In Honolulu? Text and cross the street and you’ll get a fine

Taking a trip to Honolulu? Then definitely do not look at your smartphone when crossing the street.

In a bid to stamp out this somewhat hazardous behavior, the Hawaiian city will fine you up to $35 if you’re caught gazing at your phone when crossing the street. Get caught a second time and it’ll cost you up to $75. And a third time — regardless of whether you’re in hospital by then having been hit by a car — pushes the fine up to $99.

The city approved the law earlier this year, and it goes into effect on October 25.

The strict ban, thought to be the first of its kind in the world, is an attempt by the Honolulu authorities to discourage people from using their phones while walking along, a risky habit born out of our growing addiction to smartphones and other handheld tech over the last decade or so.
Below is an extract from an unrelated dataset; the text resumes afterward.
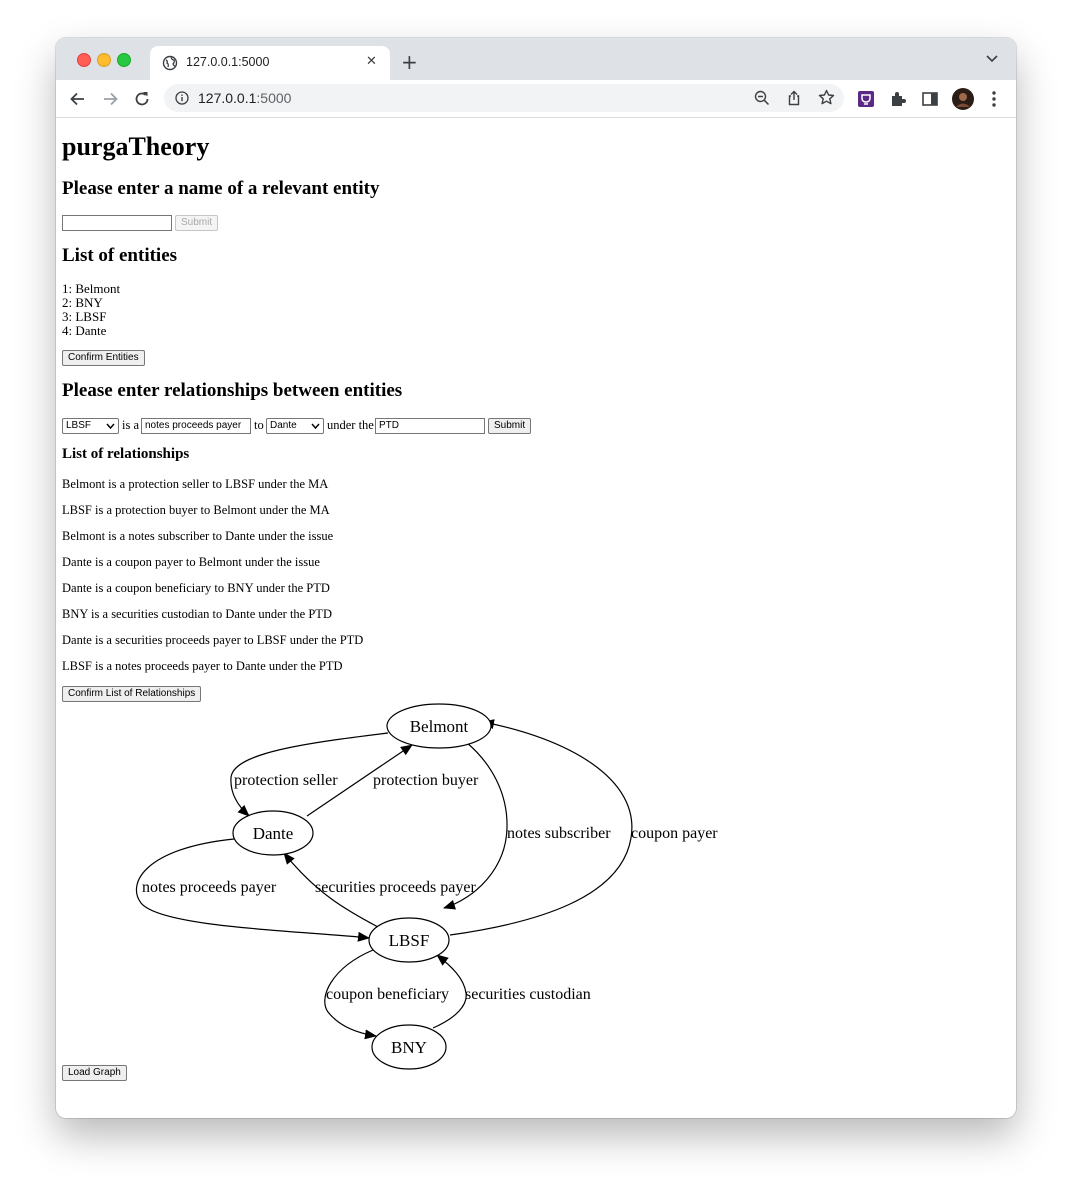  What do you see at coordinates (826, 98) in the screenshot?
I see `bookmark-star-icon` at bounding box center [826, 98].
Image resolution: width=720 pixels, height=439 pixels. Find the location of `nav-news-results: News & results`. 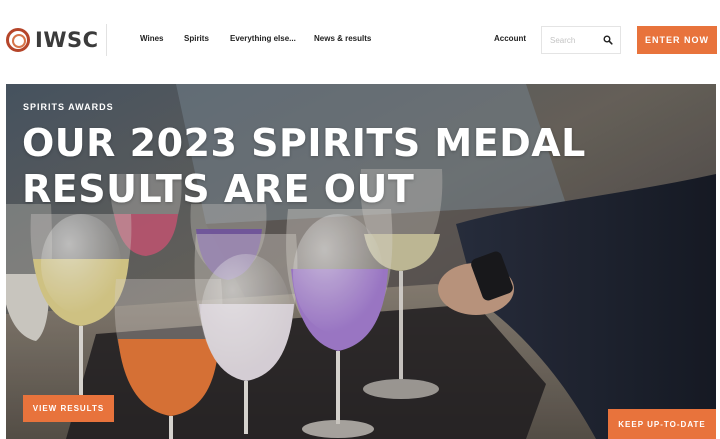

nav-news-results: News & results is located at coordinates (342, 38).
The new law states that “no pedestrian shall cross a street or highway while viewing a mobile electronic device.” So, best leave your tablet and Kindle in your bag, too. Oh, and don’t be looking at the screen on your digital camera, either.
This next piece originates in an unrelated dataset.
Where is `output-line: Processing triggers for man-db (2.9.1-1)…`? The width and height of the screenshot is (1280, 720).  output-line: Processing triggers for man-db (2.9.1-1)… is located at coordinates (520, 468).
There are a couple of sensible exceptions to Honolulu’s new law. You’re fine if you’re making a 911 call, and emergency responders, too, are allowed to use a mobile device in traffic in the course of their duties.

So let’s be clear — you can be talking on your device while crossing the street, but just don’t spend any time gazing at the screen or you could lose some of your vacation spending money. And be mown down by a bus.
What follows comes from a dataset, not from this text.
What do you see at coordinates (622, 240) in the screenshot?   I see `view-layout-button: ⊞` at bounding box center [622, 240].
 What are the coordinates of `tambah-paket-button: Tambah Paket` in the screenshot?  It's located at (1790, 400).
While off-road distracted walking is likely to get you into scrapes and bumps now and again (though occasionally much worse), doing it while crossing the street turns the risk dial all the way up to 11, a reality that has prompted Honolulu to act.

Ground-based solutions

Stopping short of imposing fines and instead reconciling themselves to the fact that no matter what, people will use their handsets while walking along, officials in two cities have been fitting ground-level traffic lights at crossings in the hope that pedestrians engrossed in their phones will spot them as they go to cross.

The technology was first used in the city of Augsburg, Germany, in 2016 before finding its way to Sydney, Australia. Other efforts to impose order on pedestrians lost in their smartphones include so-called “texting lanes” that have undergone trials in a number of cities, including Antwerp, Belgium and Chongqing, China.